Jenkins then sued Miller and the right-wing Liberty Counsel, which provided Miller with legal counsel, for interfering with her’s and Isabella’s rights. The courts then granted full custody to Jenkins, and in 2014, a federal grand jury in New York indicted Miller on charges of international parental kidnapping and conspiracy. Amish Mennonite pastor Kenneth Miller served two years in prison, Amish Mennonite missionary Timothy Miller spent eight months in custody and was, in 2017, sentenced to time served and parole. Neither man is related to Lisa Miller.

Businessman Philip Zodhiates was sentenced to three years in prison in 2017 for driving Miller and her daughter to Buffalo, N.Y., from where they crossed the border into Canada and then flew to Nicaragua.
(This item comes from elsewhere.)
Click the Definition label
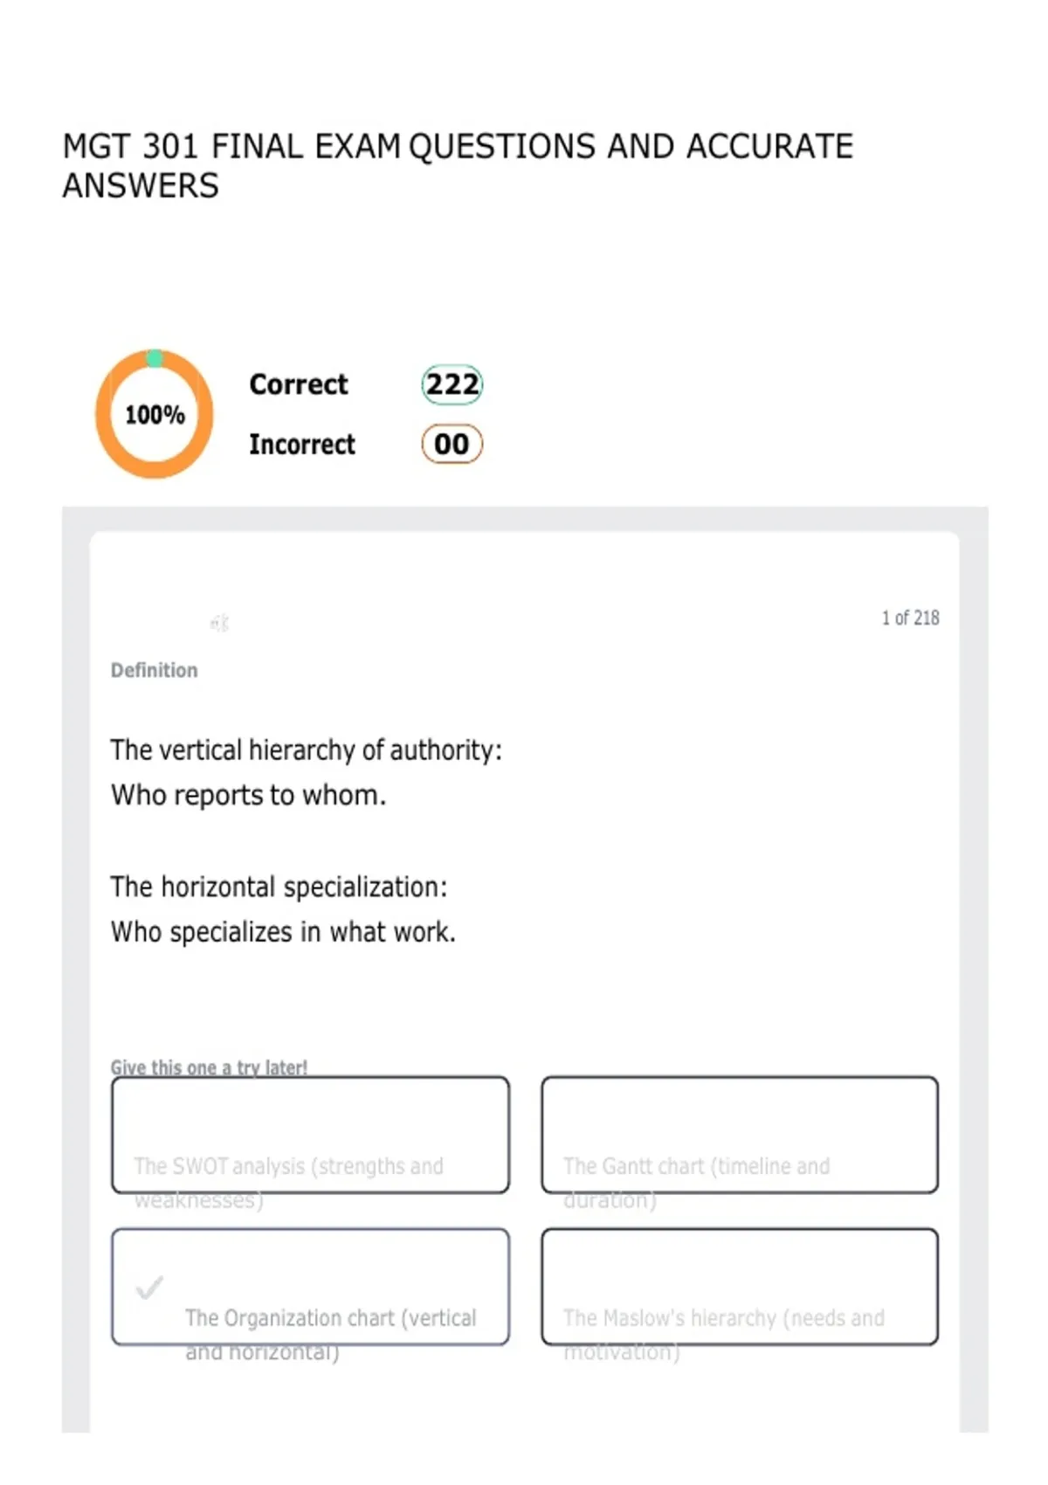 click(x=154, y=670)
Scott McCoy, interim deputy legal director with the Southern Poverty Law Center, which has followed the case and represented Jenkins, said that SPLC “expect[s] that [Miller] will be prosecuted for kidnapping to the fullest extent of the law.”

Sarah Star, Jenkins’ family attorney in Vermont and SPLC co-counsel, said that Jenkins was “relieved to learn of her daughter’s whereabouts but concerned that she remains in Nicaragua and did not return to the U.S.” with Miller.”

Jenkins, speaking through Star, said, “I just want Isabella to know that I love her very much and that I have never stopped loving her. Isabella has a family and support system here who will always welcome her home with open arms.”

Star continued, “When Isabella was born, Lisa and Janet named her Isabella Ruth Miller-Jenkins, after Janet’s mother, Ruth Jenkins. Grandparents Ruth and Claude Jenkins, as well as Isabella’s aunt and godmother, Linda Jenkins Garcia, are overjoyed by the thought that they will be able to see their beloved Isabella again. The Jenkins family wants Isabella to know that they have always kept prayer lists going for her, and she has never been out of their thoughts. The family longs for Isabella’s safe return and want her to know that they still celebrate her birthday and that her childhood bedroom is ready and waiting for her.”